La Campagna (con la Marittima) costituiva il territorio più a meridione dello Stato della Chiesa ed il Liri era, notoriamente, il confine che divideva i due stati. Questo confine è stato sempre importante sin dal momento della sua creazione dopo l’avvento dei longobardi del sud. Basti pensare alle vicende connesse coll’espansione longobarda, o alla presenza dei saraceni, oppure alla formazione del Regno di Sicilia ed alla politica degli Svevi, occasioni tutte di tensioni col papato temporale che impediva la riunificazione del sud all’impero od all’espansione del regno stesso.
Ciò ha reso molto vulnerabile il confine meridionale, tanto che il papato riconquistò manu militari, le zone meridionali dello Stato ecclesiastico. Esiste anche un altro motivo che ha fatto si che la Campagna fosse frequentata dai Papi : con la riforma gregoriana emerge un gruppo di cardinali provenienti da famiglie romano-campanine che diventano sempre più importanti e che costituiscono fino alla scomparsa di Bonifacio VIII il nucleo portante della riforma stessa. Innocenzo III, Gregorio IX, Alessandro IV, Bonifacio VIII sono legati con vincoli di parenteli, o per nascita, al Lazio campanino; altri pontefici hanno stretto alleanze fortissime con le città di questa zona o hanno in quest’area importanti punti d’appoggio.
Questi ed altri motivi hanno quindi generato il fenomeno dell’itineranza papale ovvero la periodica presenza dei papi nelle città oggi appartenenti ai Territori Ciociari. Se prendiamo ad esempio due papi , Innocenzo III e Bonifacio VIII ne vediamo l’assidua e costante presenza che ha toccato , vuoi con lunghi soggiorni, vuoi con semplici passaggi, un po’ tutto il territorio di riferimento. Ad esempio il primo papa fece nel 1208 un celebre viaggio per diversi motivi toccando Anagni, sfiorò Ferentino e Ceccano, passò per Giuliano di Roma, fosse passò per Villa S. Stefano per andare a Montecassino. Al ritorno passò per Sora, Casamari, Ferentino tornando così ad Anagni.

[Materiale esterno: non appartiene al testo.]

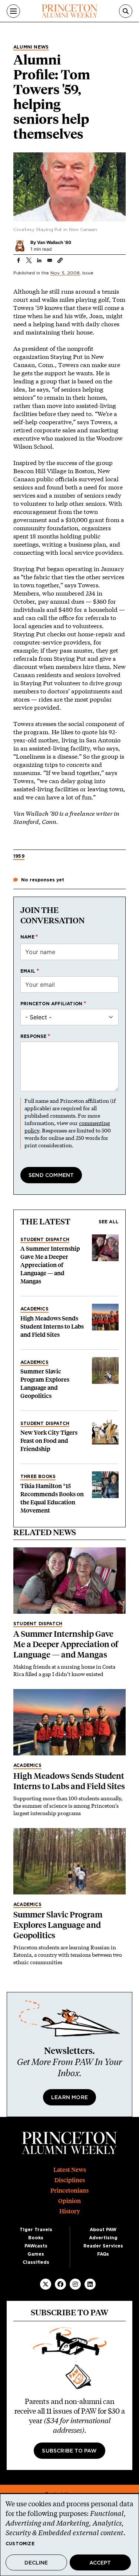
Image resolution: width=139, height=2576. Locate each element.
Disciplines (69, 2180)
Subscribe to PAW (69, 2451)
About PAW (103, 2229)
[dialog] (69, 2535)
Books (35, 2238)
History (69, 2211)
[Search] (125, 11)
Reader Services (103, 2246)
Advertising (103, 2238)
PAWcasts (35, 2246)
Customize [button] (20, 2544)
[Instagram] (75, 2284)
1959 (18, 856)
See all (109, 1222)
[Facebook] (60, 2284)
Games (35, 2254)
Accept (100, 2563)
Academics (34, 1309)
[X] (46, 2284)
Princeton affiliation (51, 1004)
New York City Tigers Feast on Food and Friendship (48, 1440)
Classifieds (36, 2262)
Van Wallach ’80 (54, 242)
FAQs (103, 2254)
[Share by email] (49, 260)
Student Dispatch (44, 1239)
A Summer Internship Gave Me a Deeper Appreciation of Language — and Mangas (50, 1265)
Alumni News (31, 47)
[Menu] (13, 11)
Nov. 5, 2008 (65, 273)
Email (27, 971)
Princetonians (69, 2190)
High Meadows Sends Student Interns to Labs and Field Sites (52, 1326)
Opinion (69, 2200)
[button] (60, 260)
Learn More (69, 2097)
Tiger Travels (36, 2229)
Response (33, 1036)
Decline (36, 2563)
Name (27, 937)
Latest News (69, 2169)
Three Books (38, 1476)
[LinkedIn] (90, 2284)
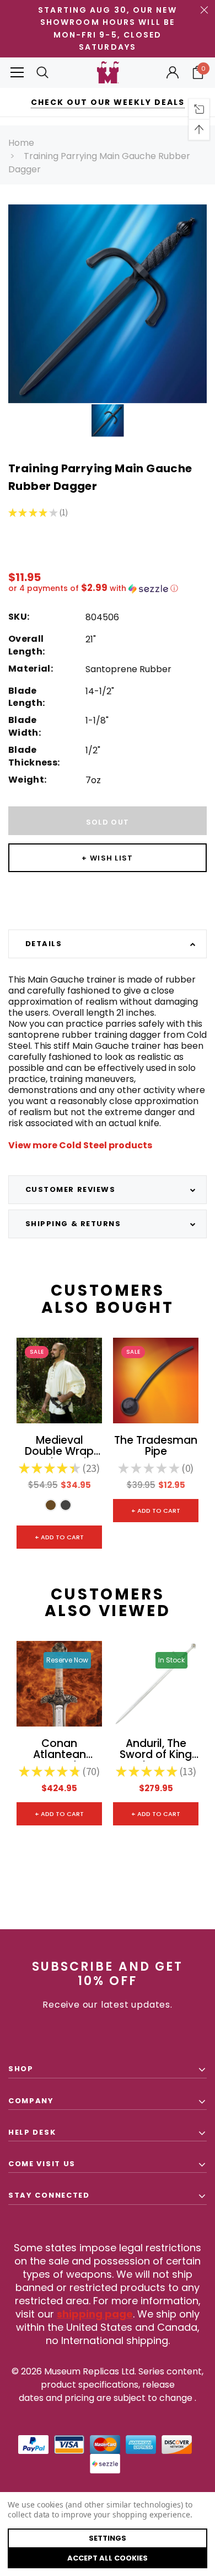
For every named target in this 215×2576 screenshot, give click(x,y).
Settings (107, 2538)
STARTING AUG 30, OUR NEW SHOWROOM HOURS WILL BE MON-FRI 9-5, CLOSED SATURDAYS (107, 28)
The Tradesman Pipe (155, 1446)
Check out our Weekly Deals (108, 102)
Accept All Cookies (107, 2558)
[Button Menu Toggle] (17, 72)
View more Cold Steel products (80, 1145)
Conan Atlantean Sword (59, 1749)
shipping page (95, 2314)
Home (21, 142)
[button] (107, 588)
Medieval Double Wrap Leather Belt (59, 1446)
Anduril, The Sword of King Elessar (156, 1749)
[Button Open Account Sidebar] (172, 72)
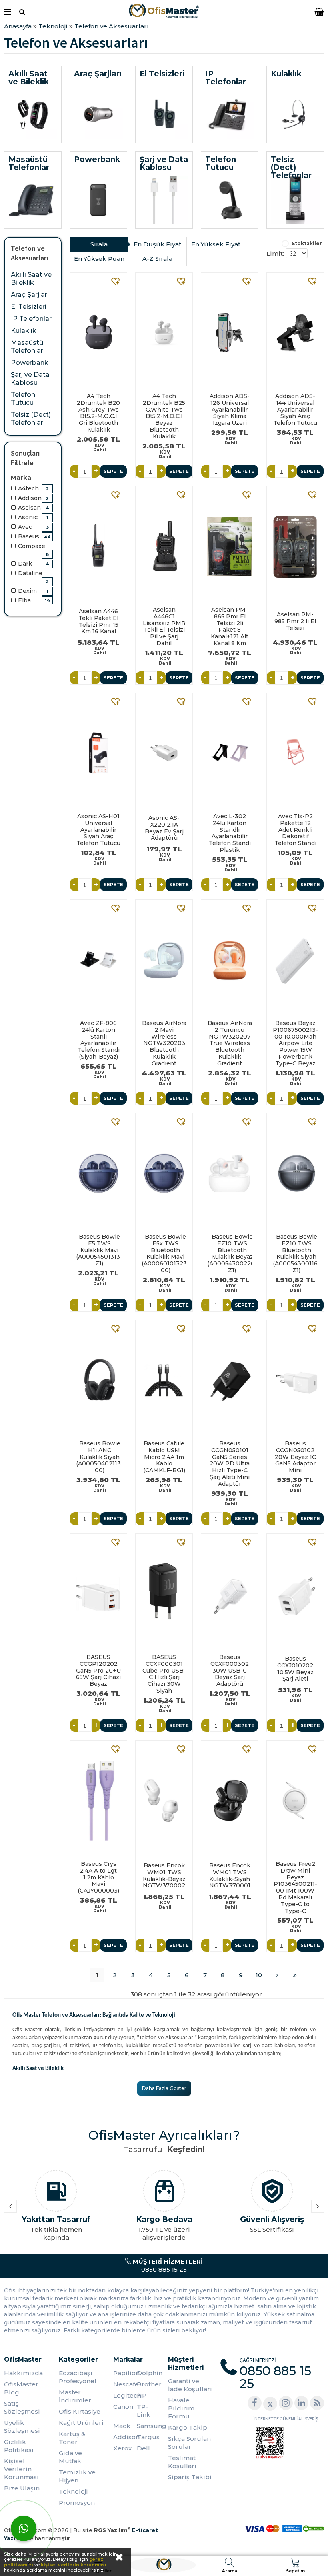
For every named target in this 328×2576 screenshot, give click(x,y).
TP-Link (143, 2410)
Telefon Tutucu (23, 398)
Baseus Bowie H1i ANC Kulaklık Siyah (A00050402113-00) (98, 1457)
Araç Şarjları (30, 294)
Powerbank (29, 362)
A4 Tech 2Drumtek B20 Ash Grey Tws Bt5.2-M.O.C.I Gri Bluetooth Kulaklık (98, 413)
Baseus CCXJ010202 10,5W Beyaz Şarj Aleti (295, 1668)
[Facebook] (255, 2403)
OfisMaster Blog (21, 2388)
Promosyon (77, 2502)
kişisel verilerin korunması (73, 2565)
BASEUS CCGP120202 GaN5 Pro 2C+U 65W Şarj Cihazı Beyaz (98, 1670)
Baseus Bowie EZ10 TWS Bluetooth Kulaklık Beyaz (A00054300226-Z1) (229, 1253)
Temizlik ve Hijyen (77, 2476)
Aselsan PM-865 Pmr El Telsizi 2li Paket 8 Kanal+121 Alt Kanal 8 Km (229, 626)
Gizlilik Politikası (19, 2446)
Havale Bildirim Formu (181, 2408)
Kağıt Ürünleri (81, 2422)
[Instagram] (286, 2403)
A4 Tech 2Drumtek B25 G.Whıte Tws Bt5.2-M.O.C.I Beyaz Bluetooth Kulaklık (164, 416)
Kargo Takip (187, 2427)
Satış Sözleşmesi (22, 2407)
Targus (148, 2437)
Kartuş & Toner (72, 2438)
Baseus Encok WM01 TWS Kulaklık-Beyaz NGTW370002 (164, 1875)
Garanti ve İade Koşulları (190, 2385)
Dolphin (148, 2373)
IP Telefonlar (31, 318)
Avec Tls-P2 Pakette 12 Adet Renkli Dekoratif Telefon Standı (295, 830)
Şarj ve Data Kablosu (30, 378)
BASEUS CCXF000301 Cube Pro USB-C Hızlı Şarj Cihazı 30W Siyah (164, 1674)
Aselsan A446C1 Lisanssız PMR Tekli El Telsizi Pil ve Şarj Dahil (164, 626)
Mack (121, 2426)
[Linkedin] (301, 2403)
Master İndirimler (75, 2396)
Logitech (124, 2395)
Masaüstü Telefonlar (27, 346)
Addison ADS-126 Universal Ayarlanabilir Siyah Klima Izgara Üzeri (230, 409)
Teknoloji (73, 2491)
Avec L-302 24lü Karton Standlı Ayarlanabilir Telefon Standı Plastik (230, 833)
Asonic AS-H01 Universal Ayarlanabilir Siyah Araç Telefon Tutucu (98, 830)
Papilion (124, 2373)
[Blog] (317, 2403)
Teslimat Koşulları (182, 2462)
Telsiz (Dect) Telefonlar (31, 418)
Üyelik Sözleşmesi (22, 2426)
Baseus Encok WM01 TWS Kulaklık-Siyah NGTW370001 (229, 1875)
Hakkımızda (23, 2373)
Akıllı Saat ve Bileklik (31, 278)
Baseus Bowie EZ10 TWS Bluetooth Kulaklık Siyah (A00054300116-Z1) (295, 1253)
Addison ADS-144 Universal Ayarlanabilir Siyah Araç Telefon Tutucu (295, 409)
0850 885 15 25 (167, 2265)
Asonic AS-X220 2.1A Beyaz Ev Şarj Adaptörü (164, 827)
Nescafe (124, 2384)
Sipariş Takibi (190, 2477)
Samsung (148, 2426)
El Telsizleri (28, 306)
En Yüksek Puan (99, 258)
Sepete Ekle (113, 473)
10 (259, 1975)
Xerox (122, 2448)
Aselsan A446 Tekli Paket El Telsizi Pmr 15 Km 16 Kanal (98, 621)
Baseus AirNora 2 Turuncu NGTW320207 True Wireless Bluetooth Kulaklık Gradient (230, 1043)
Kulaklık (23, 330)
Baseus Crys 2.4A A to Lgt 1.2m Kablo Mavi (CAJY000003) (98, 1877)
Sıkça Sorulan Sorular (189, 2442)
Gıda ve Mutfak (70, 2457)
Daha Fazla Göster (164, 2088)
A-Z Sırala (157, 258)
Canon (123, 2406)
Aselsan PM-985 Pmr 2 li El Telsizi (295, 621)
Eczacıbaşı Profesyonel (77, 2377)
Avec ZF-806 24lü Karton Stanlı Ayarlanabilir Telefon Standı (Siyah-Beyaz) (99, 1040)
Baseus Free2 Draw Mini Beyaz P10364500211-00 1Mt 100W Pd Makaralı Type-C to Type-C (295, 1887)
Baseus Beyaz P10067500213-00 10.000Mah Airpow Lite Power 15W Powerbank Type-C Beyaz (295, 1043)
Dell (143, 2448)
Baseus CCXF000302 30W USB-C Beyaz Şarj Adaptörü (229, 1670)
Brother (148, 2384)
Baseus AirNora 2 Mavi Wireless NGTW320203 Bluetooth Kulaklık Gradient (164, 1043)
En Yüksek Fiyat (215, 244)
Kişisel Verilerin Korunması (21, 2469)
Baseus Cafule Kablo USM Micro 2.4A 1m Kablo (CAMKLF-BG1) (164, 1457)
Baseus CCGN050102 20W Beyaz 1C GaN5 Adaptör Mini (295, 1457)
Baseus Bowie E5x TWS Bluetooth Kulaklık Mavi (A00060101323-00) (164, 1253)
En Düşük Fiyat (157, 244)
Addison (124, 2437)
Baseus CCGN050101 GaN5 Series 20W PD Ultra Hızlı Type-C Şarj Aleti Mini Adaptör (230, 1463)
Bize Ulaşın (22, 2488)
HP (141, 2395)
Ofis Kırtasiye (79, 2411)
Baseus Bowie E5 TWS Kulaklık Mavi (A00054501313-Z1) (98, 1250)
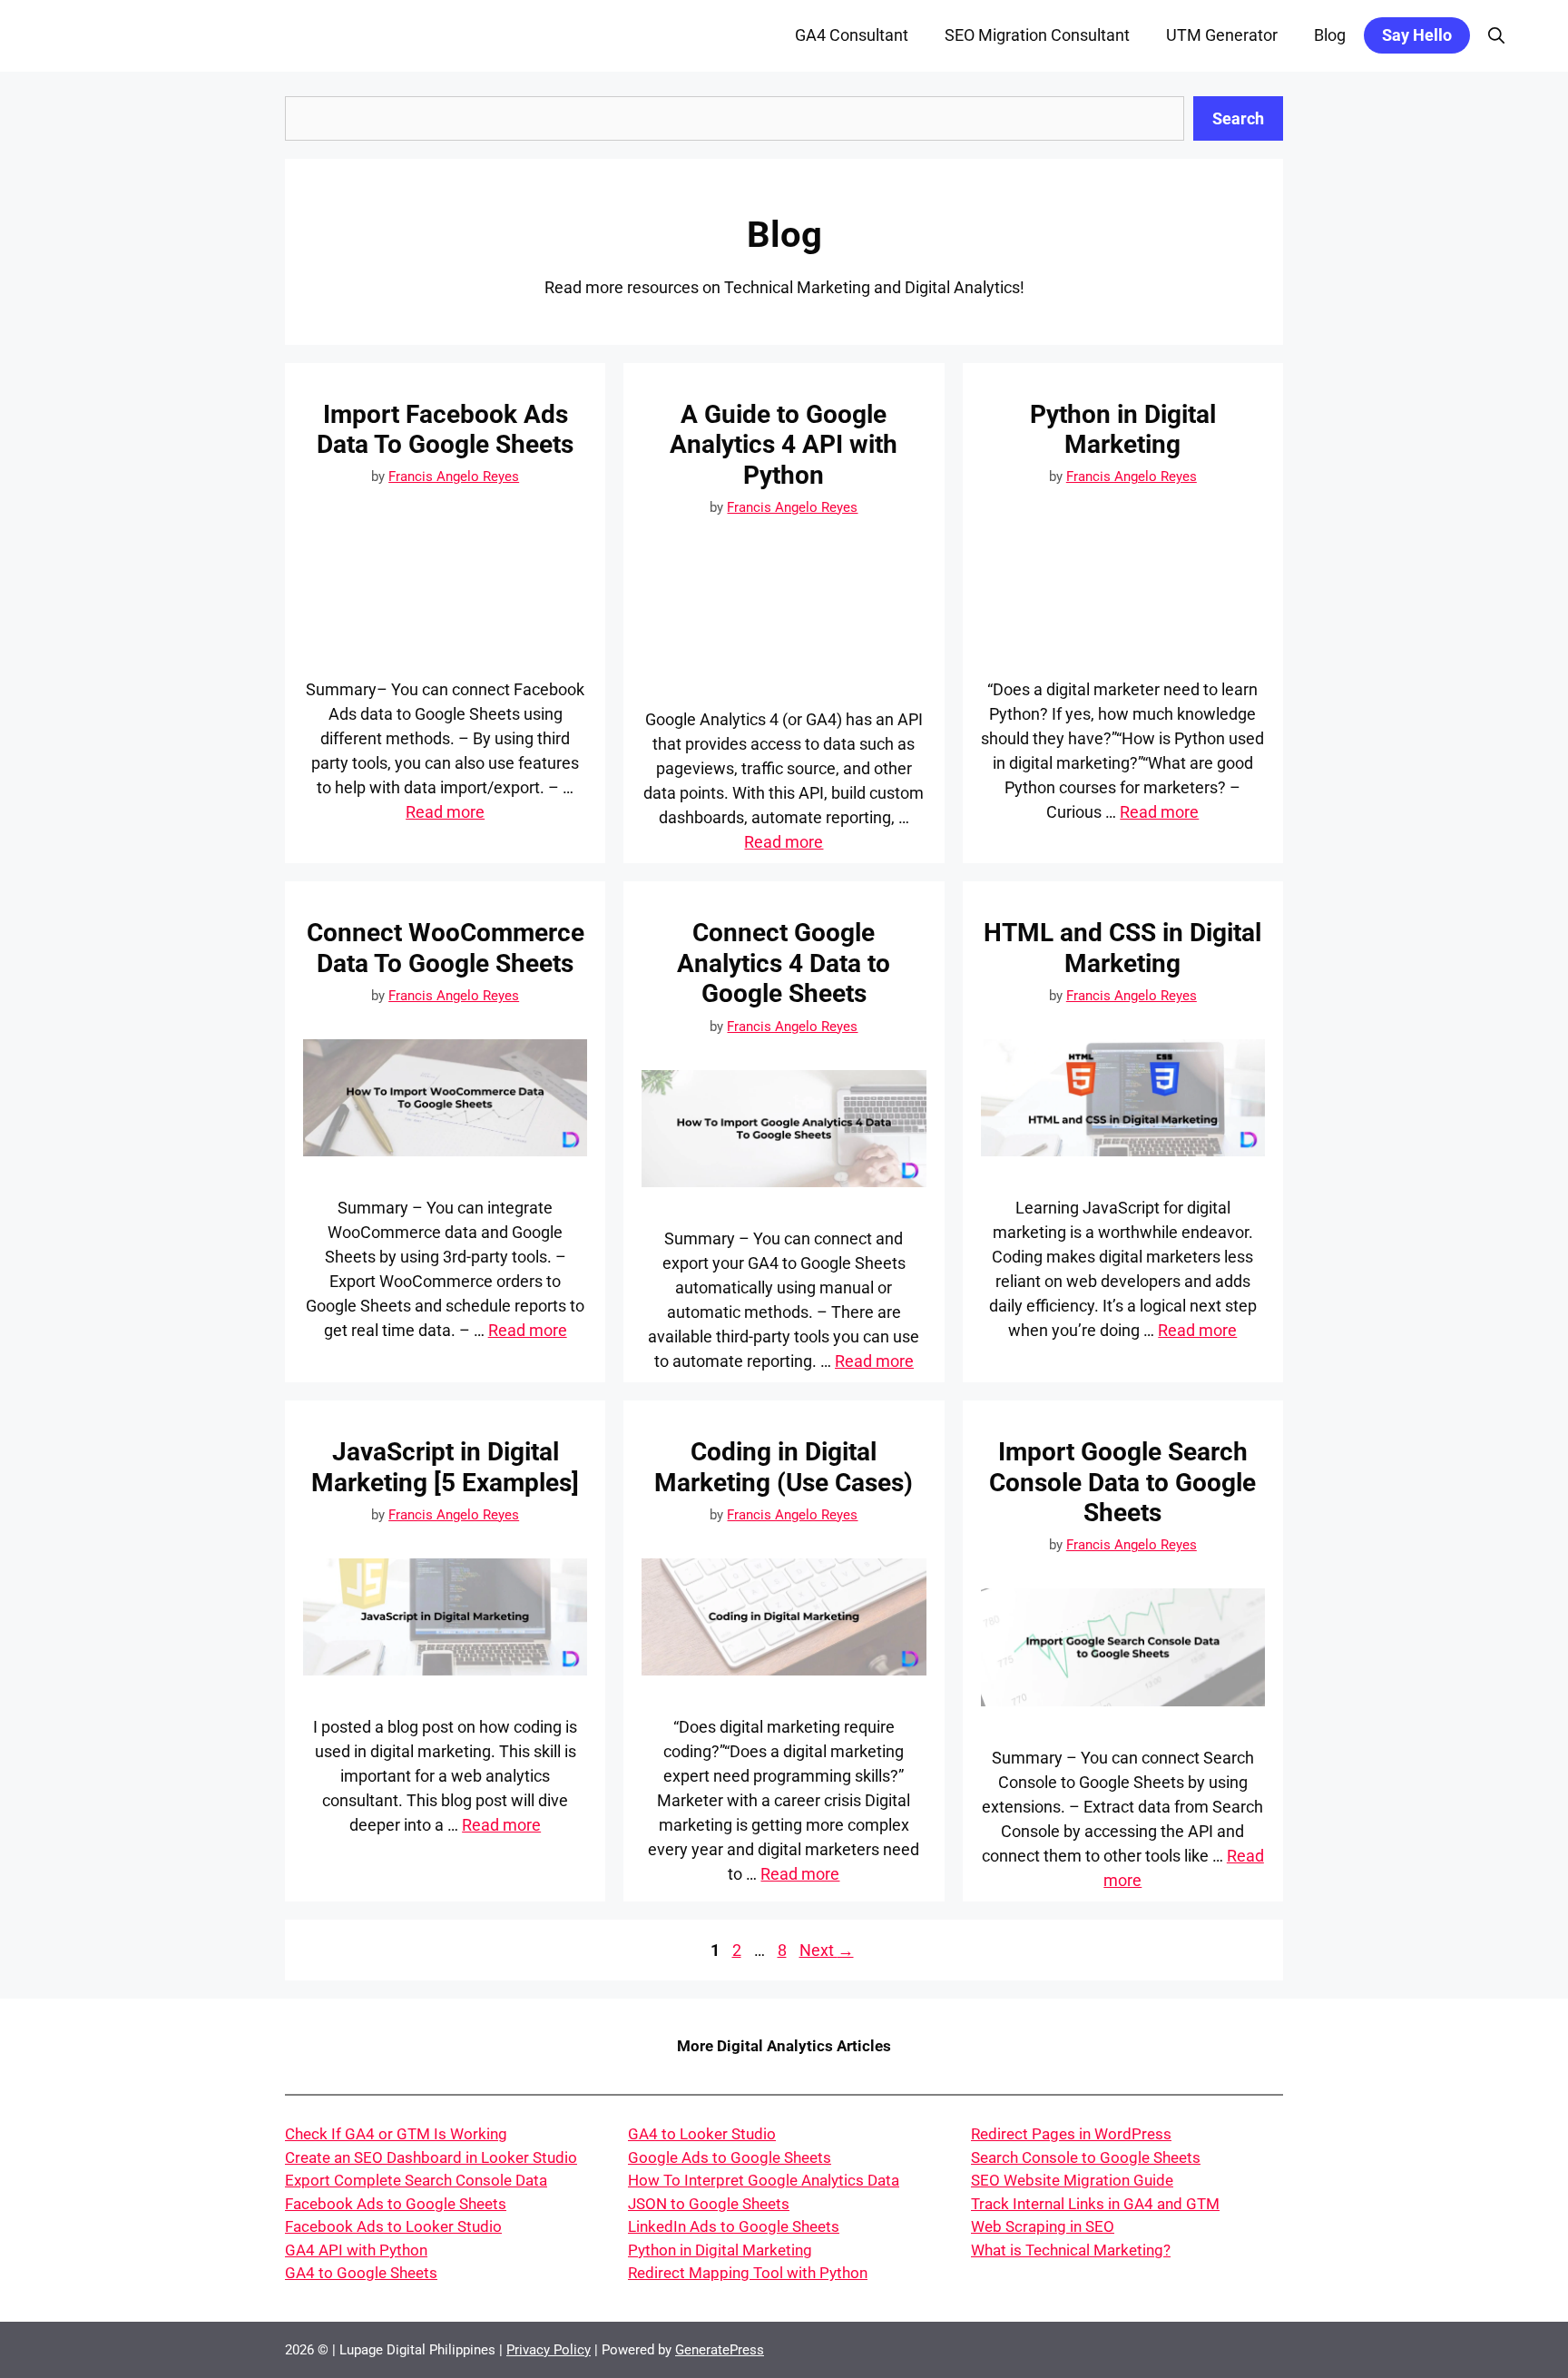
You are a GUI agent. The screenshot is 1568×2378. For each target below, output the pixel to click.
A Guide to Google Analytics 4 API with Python (783, 444)
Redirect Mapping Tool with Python (747, 2273)
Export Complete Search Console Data (416, 2180)
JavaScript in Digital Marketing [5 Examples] (445, 1467)
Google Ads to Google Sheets (729, 2157)
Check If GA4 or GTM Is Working (396, 2134)
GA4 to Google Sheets (361, 2273)
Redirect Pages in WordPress (1071, 2134)
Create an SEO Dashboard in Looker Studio (431, 2157)
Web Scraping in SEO (1042, 2226)
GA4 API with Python (356, 2250)
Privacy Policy (548, 2350)
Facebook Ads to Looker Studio (393, 2226)
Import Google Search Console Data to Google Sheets (1122, 1482)
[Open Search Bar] (1496, 35)
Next (826, 1950)
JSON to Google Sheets (708, 2204)
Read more (445, 811)
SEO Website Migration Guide (1072, 2180)
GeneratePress (719, 2350)
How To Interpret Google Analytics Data (763, 2180)
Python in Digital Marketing (1123, 429)
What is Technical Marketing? (1071, 2250)
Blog (1330, 34)
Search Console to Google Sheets (1085, 2157)
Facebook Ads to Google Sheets (395, 2204)
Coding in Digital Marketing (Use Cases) (783, 1467)
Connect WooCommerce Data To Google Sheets (445, 948)
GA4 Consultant (851, 34)
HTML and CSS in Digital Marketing (1122, 948)
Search (1238, 118)
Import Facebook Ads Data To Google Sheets (445, 429)
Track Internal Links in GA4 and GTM (1095, 2204)
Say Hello (1417, 34)
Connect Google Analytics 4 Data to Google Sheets (783, 963)
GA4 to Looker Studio (702, 2134)
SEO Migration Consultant (1037, 34)
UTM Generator (1222, 34)
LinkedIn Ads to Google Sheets (733, 2226)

Papa Bonifacio poi tornava quasi tutte le primavere in Anagni da dove, spesso, si recava nei feudi acquisti di casa Caetani per rafforzarne l’autorità e per rendersi conto dei progressi che la sua casata andava facendo.
 
Percorso Innocenzo III
In primo percorso, quello che si ispira al viaggio di Innocenzo III, parte da Anagni, passa per le campagne di Ferentino ( più esattamente presso il convento celestino, poi rocca, di S.Antonino, attraversa l’agro di Supino , Patrica, Ceccano( eventuali digressioni con percorsi analitici locali), Giuliano dio Roma ( dove fanno una rievocazione del viaggio), Villa S.Stefano, Amaseno e per il ritorno Casamari , Veroli e Ferentino.
 
Percorso di Bonifacio VIII
L’itinerario è suddivisibile in quattro viaggi ( effettivamente realizzati dal papa) .
Primo viaggio a Torre Cajetani, dove Papa Bonifacio andò nel maggio 1299 e poi ci tornò nel 1301.
Secondo viaggio a Trevi nel Lazio, dove il papa andò nell’Agosto- settembre 1299, passando per Piglio e tornando via Guarcino, Alatri, Frosinone, Selvamolle, Ferentino, Anagni;
Terzo viaggio a Villamagna, dove papa Bonifacio andò l’ottobre 1299;
Quarto viaggio a Sgurgola dove papa Caetani andò l’agosto 1300 e nella cui rocca era suo ospite il famoso medico Arnaldo da Villanova.